You will find that a quite large proportion of both local and imported beers dont use hops in the form of pellets or flowers. You can do an experiment if you like... stick your glass of beer out in the sun for a while. If it gets light struck, then it was made with pellets or flowers. If it doesn't, then it was made with a hop extract which usually (depending on the variety) don't suffer from light strike.

The extract can be especially handy if you stuff up the bitterness of your batch, just add some more to the fermentor till it tastes right... wonderful stuff. Hardly ever use it, but I'm glad its there.

Thirsty


----------



## simpletotoro (12/8/07)

adebrew said:


> my mate was wanting me to have a go at brewing a carlton draught ( i know, i know) clone for his cricket club, what would be a good kit & kilo method for this??

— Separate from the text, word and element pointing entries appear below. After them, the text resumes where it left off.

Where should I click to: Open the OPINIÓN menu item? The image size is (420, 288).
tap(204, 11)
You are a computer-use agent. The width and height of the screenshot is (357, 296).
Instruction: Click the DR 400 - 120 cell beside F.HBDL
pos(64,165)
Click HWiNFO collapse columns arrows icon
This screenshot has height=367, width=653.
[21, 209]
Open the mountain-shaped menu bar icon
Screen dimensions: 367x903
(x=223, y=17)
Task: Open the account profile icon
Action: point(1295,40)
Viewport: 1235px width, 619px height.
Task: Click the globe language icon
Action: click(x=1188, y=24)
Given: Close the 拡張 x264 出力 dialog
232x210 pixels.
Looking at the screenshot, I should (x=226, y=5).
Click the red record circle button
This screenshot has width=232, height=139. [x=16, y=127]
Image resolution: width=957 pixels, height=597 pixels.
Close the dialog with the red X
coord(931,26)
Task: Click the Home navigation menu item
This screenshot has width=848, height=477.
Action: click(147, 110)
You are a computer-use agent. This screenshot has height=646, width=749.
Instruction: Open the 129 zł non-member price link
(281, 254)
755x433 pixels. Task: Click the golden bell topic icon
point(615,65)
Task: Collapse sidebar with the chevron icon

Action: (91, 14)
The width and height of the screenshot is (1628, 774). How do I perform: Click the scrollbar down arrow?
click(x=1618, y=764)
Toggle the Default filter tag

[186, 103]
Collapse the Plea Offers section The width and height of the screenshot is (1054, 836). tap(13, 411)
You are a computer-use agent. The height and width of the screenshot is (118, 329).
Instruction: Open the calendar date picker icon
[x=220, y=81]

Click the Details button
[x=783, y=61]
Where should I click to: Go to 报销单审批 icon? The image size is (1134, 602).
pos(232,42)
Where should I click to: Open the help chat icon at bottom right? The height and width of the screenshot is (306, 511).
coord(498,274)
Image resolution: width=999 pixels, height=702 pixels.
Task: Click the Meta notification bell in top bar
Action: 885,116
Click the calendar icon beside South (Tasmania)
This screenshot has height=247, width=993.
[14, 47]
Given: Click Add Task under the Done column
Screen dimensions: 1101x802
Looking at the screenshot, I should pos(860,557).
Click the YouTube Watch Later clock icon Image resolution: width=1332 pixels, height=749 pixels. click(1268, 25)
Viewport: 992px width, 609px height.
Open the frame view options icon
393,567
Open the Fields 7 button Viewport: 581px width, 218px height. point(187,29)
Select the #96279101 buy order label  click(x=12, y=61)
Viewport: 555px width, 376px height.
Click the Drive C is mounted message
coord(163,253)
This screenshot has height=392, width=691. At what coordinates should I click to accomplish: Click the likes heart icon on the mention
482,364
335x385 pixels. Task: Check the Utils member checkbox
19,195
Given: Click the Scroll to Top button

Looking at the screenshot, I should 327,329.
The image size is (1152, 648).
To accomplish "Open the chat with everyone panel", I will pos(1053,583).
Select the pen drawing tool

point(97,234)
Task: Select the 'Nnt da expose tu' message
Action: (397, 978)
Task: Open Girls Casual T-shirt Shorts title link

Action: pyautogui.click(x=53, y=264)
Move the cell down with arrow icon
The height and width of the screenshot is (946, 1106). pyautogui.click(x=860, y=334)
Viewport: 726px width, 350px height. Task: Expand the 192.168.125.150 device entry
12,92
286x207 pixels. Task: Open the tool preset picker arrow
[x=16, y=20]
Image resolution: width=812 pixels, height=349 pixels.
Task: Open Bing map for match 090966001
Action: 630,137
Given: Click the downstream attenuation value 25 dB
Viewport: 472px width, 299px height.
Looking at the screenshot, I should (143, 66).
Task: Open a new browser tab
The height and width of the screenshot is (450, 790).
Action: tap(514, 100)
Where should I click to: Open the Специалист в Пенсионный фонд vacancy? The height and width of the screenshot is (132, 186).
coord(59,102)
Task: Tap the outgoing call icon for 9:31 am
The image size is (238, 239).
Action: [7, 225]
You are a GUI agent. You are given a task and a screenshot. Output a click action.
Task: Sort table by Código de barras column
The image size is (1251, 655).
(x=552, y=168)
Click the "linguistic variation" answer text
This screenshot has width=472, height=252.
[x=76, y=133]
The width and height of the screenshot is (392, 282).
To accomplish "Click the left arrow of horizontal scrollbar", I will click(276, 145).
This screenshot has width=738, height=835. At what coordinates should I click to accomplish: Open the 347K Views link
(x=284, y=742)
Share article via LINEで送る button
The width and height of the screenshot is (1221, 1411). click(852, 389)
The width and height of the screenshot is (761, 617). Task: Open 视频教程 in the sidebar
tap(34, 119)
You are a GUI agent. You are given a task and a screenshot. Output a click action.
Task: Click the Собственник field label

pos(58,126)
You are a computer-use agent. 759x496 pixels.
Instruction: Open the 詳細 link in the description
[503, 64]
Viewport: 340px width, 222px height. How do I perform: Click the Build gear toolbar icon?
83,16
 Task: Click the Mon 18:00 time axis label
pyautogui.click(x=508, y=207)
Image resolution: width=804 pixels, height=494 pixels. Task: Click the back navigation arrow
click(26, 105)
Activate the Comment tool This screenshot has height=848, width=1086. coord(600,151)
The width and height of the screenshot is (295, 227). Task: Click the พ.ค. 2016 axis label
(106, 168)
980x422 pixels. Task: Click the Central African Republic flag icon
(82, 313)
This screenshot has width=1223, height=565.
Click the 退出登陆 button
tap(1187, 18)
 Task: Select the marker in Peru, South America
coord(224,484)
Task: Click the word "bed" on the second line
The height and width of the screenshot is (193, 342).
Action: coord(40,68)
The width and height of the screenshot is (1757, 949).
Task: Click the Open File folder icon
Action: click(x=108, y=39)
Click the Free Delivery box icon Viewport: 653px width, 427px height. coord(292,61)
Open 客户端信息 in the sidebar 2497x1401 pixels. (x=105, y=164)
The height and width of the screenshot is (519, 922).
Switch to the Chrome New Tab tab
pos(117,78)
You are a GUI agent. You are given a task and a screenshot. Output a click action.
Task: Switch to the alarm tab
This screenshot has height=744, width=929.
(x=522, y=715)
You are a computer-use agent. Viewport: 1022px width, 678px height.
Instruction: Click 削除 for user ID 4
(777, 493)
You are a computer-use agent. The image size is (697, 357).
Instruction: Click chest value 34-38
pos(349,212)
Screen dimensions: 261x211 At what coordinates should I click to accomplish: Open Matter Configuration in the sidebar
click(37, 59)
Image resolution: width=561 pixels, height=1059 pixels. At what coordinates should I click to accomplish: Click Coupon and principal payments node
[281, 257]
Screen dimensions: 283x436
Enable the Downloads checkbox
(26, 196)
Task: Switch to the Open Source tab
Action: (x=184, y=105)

could try this, if you like ...i agree its not going to be "carlton draught "...actually it'll be heaps better...

1 x tin of goo ...say coopers draught or xxxx draught
400g LDM
600 g dextrose

10-15g cluster @ 10 mins
10 g cluster @ 1 min or flame out 

specialty grains [use say 4-5 litres of water if you can ,so you can disslove all your fermentables in this liquid later]
100-150 g carapils [steeped 75/c or so for 1/2 hour then strained and boiled ]
200 g crsytal [steeped 75/c or so for 1/2 hour then strained and boiled ]

boil resulting liquid for 15 mins minimum ...then add 250 g ldm bring back to boil...turn down heat ,till rolling boil ...add first hops addition ...then when ready add second hops addition & toss in remaining fermentables and tin of goo and replace lid....cool wort at end in water or ice bath with lid left on pot to keep away any nasties ...top up to 20-23 litres mark in fermenter and pitch with us-56 at 18 /c or so degrees ...ferment out at 18 /c ...

try it its really quite drinkable..
cheers simpletotoro


----------



## adebrew (22/8/07)

Thanks all, will prob try a Homebrand or similar


----------